Потому что зубы интересовали Аленьку как раз-таки меньше всего (даже на работе): свои были в порядке, а чужие – так и шут с ними, сизифов труд. Впрочем, если за очень дорого…
Друзьям – задаром. За дружбу. Открой рот! Шире. Да не глаза, – а рот! Не дрожи, я сделаю тебе наркоз. (Ой, наркоз – это больно, Аленька, а нельзя ли?..) Нельзя. Раскрой рот и не морочь мне голову. Кстати!.. Представь, я вчера объяснилась своему педику в любви!.. (В каком смысле – педику?) Ну педиатру, я же рассказывала тебе о нем! (А, ну-ну!) Представляешь, я говорю ему: доктор, если б вы только могли себе вообразить – какой восхитительный роман был у меня с вами!.. (А он?) Да-а?! – говорит. – А почему же я ничего об этом не знал?
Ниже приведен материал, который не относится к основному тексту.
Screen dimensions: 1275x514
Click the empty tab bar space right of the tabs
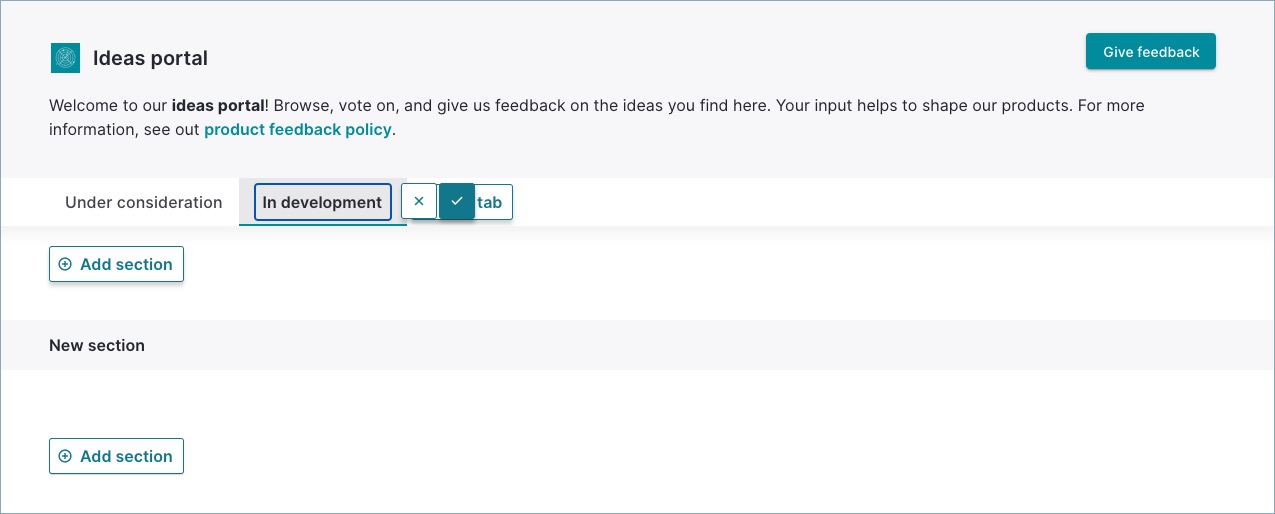(x=890, y=202)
А я отвечаю: а зачем? Зачем вам было знать? Какое отношение имеете вы к моему роману? Вы бы только все испортили!.. Так, ты откроешь сегодня рот или нет? (Господи, да я давно уже открыла его, слушая тебя!) А знаешь, кто вчера здесь сидел, в этом кресле?
Догадаться нетрудно: какая-нибудь театральная знаменитость. У Аленьки слабость к людям искусства. Комплекс гримерши.
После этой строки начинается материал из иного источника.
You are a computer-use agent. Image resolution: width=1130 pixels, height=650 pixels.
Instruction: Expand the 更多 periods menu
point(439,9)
В юности туманной Аленька работала гримером в театре, соперничала с Творцом, корректировала его работу, не церемонясь с Автором, и была особой приближенной ко всем тайнам Мельпомены. А тайн было много, нужно было их скрывать.
Актеры любили Аленьку, они с удовольствием доверяли ей и свои сердечные тайны, и тайны лица: они думали, глядя на Аленьку, что станут такими же красивыми, как она, – увы. Потому что Аленькина красота была делом не рук человеческих…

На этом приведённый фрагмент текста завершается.